China retaliates with new tariffs


BEIJING: Beijing warned it would match the Trump administration step for step should it move ahead with new tariffs on Chinese imports, as trade data showed the country is shoring up its economy for a long trade conflict with the U.S.

China’s Ministry of Commerce on Wednesday criticized the U.S.’s plan to impose new 25% tariffs on $16 billion in Chinese goods on Aug. 23, and released an updated list of items it would target with similar tariffs that would go into effect the same day.

“This is very unreasonable,” the ministry said. “In order to defend China’s rightful interests and the multilateral trade system, China has to retaliate as necessary.”

Its comments came as government data showed imports of resources including coal, crude oil and iron ore surged in July, driven by infrastructure projects such as rail construction that Beijing is encouraging to wall off the economy from the trade fight.

Imports in July were up 27.3% from a year earlier, narrowing China’s monthly trade surplus to $28.1 billion, from $41.6 billion in June.
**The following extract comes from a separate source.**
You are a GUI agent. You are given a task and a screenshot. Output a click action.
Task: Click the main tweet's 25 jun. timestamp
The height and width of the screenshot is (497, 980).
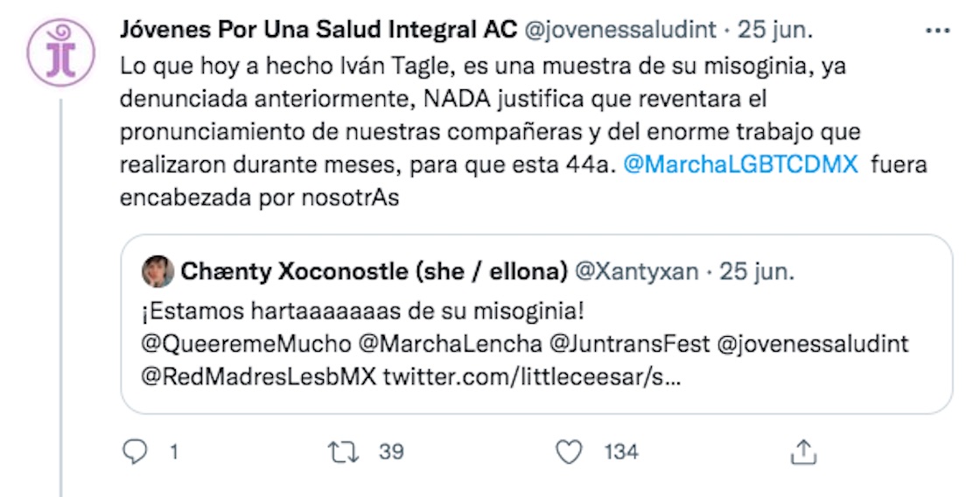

Economists polled by The Wall Street Journal had expected a surplus of $39.1 billion.

The data came a day after the U.S. said it would start to expand tariffs on additional Chinese imports, including electronics and semiconductors, later this month—the latest salvo in the escalating trade battle between the world’s two biggest economies. Relations between the two countries have been tense as the Trump administration tries to address the U.S.’s $376 billion trade deficit with China, and punish China for alleged pilfering and pressure tactics to acquire U.S. technology.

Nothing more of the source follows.